Литмир - Электронная Библиотека
Содержание  
A
A

Меня поразила его молодость. Когда он молча и, мне показалось, застенчиво подал мне руку, он показался мне почти мальчиком, ну, юношей лет двадцати. Сели за стол, стали пить водку. Когда он заговорил, сразу показался старше, в звуке голоса послышалась неожиданная мужественность. Когда выпил первые две-три рюмки, он сразу заметно постарел. Как будто усталость появилась в глазах; на какие-то секунды большая серьезность, даже некоторая мучительность застывали в глазах. Глаза и рот сразу заволновали меня своей огромной выразительностью. Вот он о чем-то заспорил и внимательно, напряженно слушает оппонента: брови слегка сдвинулись, не мрачно, не скорбно, а только упрямо и очень серьезно. Чуть приподнялась верхняя губа — и какое-то хорошее выражение, лицо пытливого, вдумчивого, в чем-то очень честного, в чем-то даже строгого, здорового парня, — парня с крепкой «башкой».

А вот брови ближе сжались, пошли книзу, совсем опустились на ресницы, и из-под них уже мрачно, тускло поблескивают две капли белых глаз — со звериной тоской и со звериной дерзостью. Углы рта опустились, натянулась на зубы верхняя губа, и весь рот напомнил сразу звериный оскал, и весь он вдруг напомнил готового огрызаться волчонка, которого травят.

Строки из набора данных

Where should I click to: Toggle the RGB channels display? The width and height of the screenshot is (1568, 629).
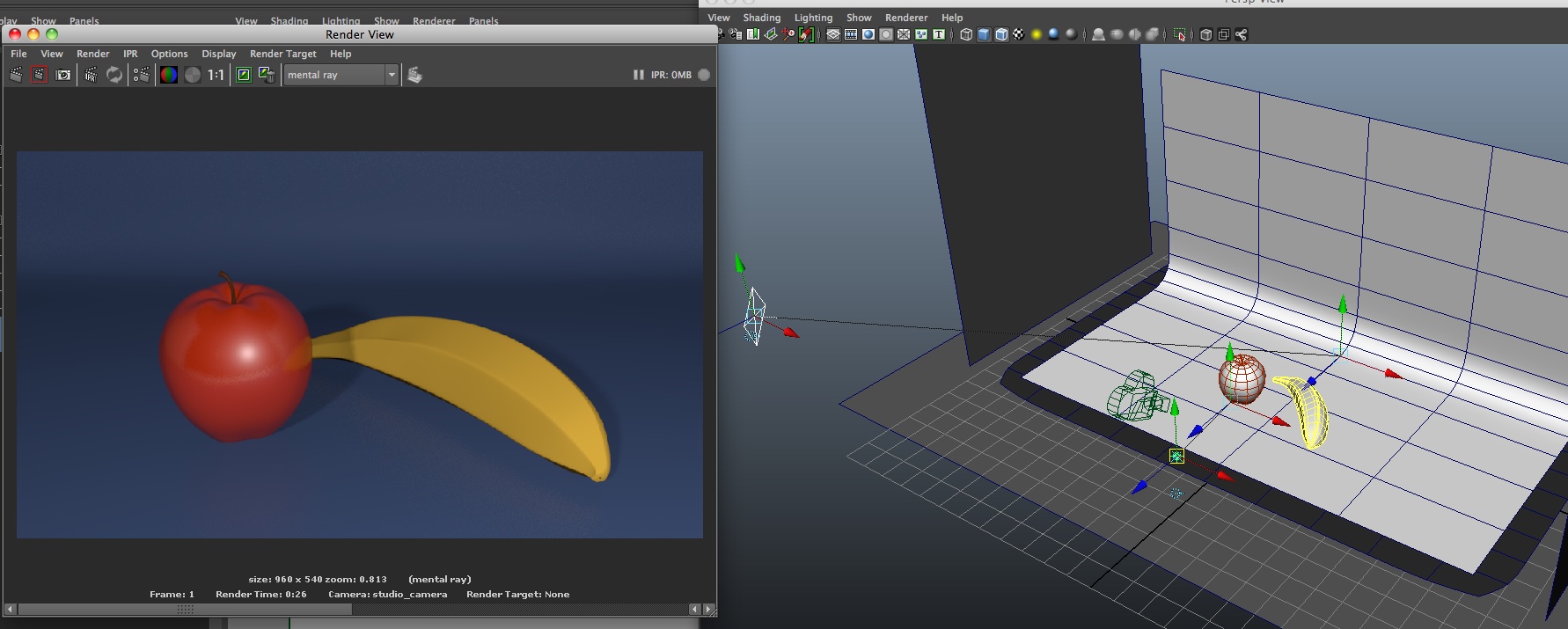pyautogui.click(x=168, y=75)
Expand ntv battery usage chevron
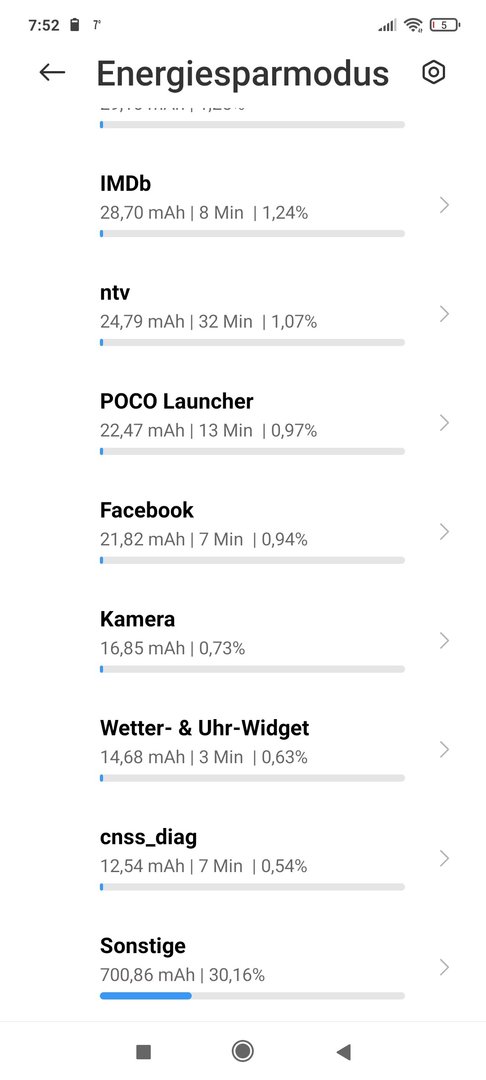The image size is (486, 1080). click(444, 314)
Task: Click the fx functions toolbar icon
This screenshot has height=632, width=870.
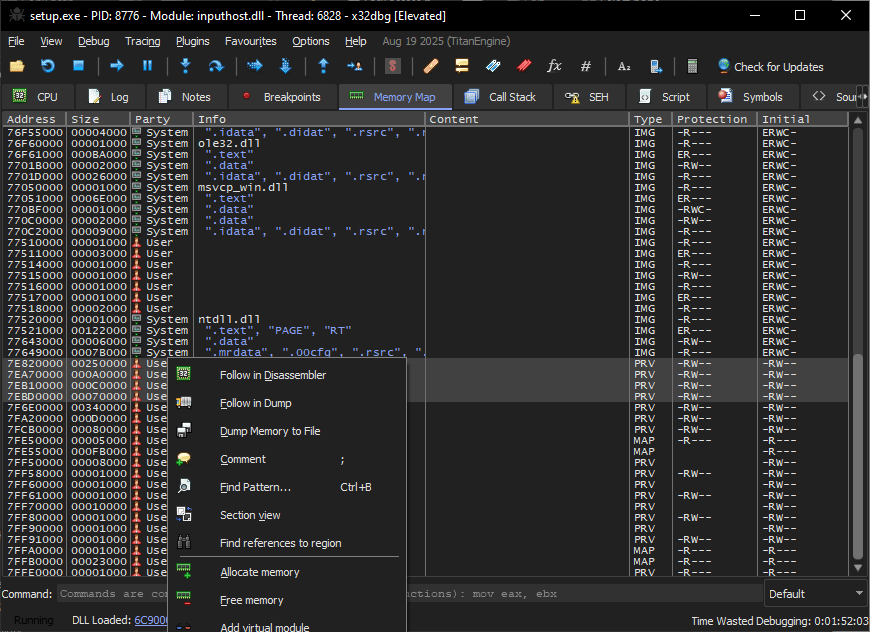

__Короткая задача__:
Пожалуйста, перепишите из источника без изменений фрагмент между словами «А вот брови» и «волчонка, которого травят.» включительно.

__Результат ниже__:
А вот брови ближе сжались, пошли книзу, совсем опустились на ресницы, и из-под них уже мрачно, тускло поблескивают две капли белых глаз — со звериной тоской и со звериной дерзостью. Углы рта опустились, натянулась на зубы верхняя губа, и весь рот напомнил сразу звериный оскал, и весь он вдруг напомнил готового огрызаться волчонка, которого травят.